Linux is also more susceptible because it presents an immensely valuable target to cybercriminals. Too many foolish mortals have been wooed by free software that they have ignorantly disregarded the fact that Linux is an inherently insecure and obsolete operating system that shouldn't be trusted to run an informational website, much less underpin the software running something as important as a supply chain. Open source governance models cannot possibly hope to contend with the hyperscale threat of large, well-funded, cybercriminal organizations. And since cybercriminals have routinely proven themselves to be more innovative and smarter than any researcher, all the University of Minnesota's hypocrite commit researchers did was expose something that has likely been occurring for a fairly long time.

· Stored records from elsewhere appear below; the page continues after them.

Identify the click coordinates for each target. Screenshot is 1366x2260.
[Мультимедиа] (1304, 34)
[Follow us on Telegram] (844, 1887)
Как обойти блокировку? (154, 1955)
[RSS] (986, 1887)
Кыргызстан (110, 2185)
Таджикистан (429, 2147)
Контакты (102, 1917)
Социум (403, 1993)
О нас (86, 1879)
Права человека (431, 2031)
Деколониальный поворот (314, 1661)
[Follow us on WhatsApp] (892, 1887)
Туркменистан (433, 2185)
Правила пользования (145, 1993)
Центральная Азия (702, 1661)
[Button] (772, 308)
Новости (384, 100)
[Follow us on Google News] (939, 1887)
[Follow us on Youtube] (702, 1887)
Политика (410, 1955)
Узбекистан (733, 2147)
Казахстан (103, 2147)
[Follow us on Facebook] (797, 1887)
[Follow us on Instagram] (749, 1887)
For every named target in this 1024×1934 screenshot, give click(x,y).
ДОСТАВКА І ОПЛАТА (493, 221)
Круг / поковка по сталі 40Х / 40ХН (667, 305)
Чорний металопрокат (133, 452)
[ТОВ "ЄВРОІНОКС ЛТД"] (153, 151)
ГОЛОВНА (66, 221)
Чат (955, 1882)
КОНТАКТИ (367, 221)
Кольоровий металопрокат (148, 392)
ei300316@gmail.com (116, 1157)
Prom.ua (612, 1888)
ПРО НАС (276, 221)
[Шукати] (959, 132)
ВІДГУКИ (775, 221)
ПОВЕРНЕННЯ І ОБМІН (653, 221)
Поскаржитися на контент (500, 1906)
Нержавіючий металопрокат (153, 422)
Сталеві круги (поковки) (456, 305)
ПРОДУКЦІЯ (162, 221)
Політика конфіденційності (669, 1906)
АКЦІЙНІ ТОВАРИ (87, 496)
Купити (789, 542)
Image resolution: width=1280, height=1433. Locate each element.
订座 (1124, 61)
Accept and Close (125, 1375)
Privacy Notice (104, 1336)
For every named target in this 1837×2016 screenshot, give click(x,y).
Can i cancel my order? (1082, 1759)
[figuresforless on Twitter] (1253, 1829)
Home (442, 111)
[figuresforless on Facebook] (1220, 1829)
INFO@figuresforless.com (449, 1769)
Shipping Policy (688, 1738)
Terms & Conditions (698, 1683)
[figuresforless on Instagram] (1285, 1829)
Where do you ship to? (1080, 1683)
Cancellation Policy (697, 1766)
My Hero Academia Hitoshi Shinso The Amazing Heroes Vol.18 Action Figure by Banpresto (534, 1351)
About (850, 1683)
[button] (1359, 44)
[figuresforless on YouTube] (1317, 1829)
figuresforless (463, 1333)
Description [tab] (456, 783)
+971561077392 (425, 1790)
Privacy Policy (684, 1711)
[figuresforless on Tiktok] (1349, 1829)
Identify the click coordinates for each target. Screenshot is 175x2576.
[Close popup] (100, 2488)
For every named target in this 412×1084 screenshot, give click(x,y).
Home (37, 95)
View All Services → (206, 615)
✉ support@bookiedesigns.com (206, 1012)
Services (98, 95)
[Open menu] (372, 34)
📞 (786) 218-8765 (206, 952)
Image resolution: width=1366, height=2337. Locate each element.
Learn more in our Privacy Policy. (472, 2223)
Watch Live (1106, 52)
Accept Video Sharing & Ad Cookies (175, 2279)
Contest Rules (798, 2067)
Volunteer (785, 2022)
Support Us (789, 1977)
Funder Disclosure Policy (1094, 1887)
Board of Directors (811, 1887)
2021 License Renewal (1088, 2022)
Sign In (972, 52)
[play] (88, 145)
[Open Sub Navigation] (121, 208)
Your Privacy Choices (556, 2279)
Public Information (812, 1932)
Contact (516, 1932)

As equally terrifying, the exposure of Linux's astoundingly informal model of suggesting, accepting and committing code changes should strike fear into the heart of the most stalwart open source zealot. Email. Really? This is how the governance structure works for kernel commits to Linux? And you hope to even have a fighting chance against cybercriminals? Not likely. Criminal organizations have far too much to gain economically and politically than a creative commons approach to governance can possibly handle, particularly when the governance process is a complete and utter joke. Email. Unbelievable.

In conclusion, if my other writings have not made my position evident, let me be perfectly and explicitly clear. If you use open source or believe in open source in any capacity then you, like the menace of The Legend of Sleepy Hollow; you too, have a pumpkin for a head.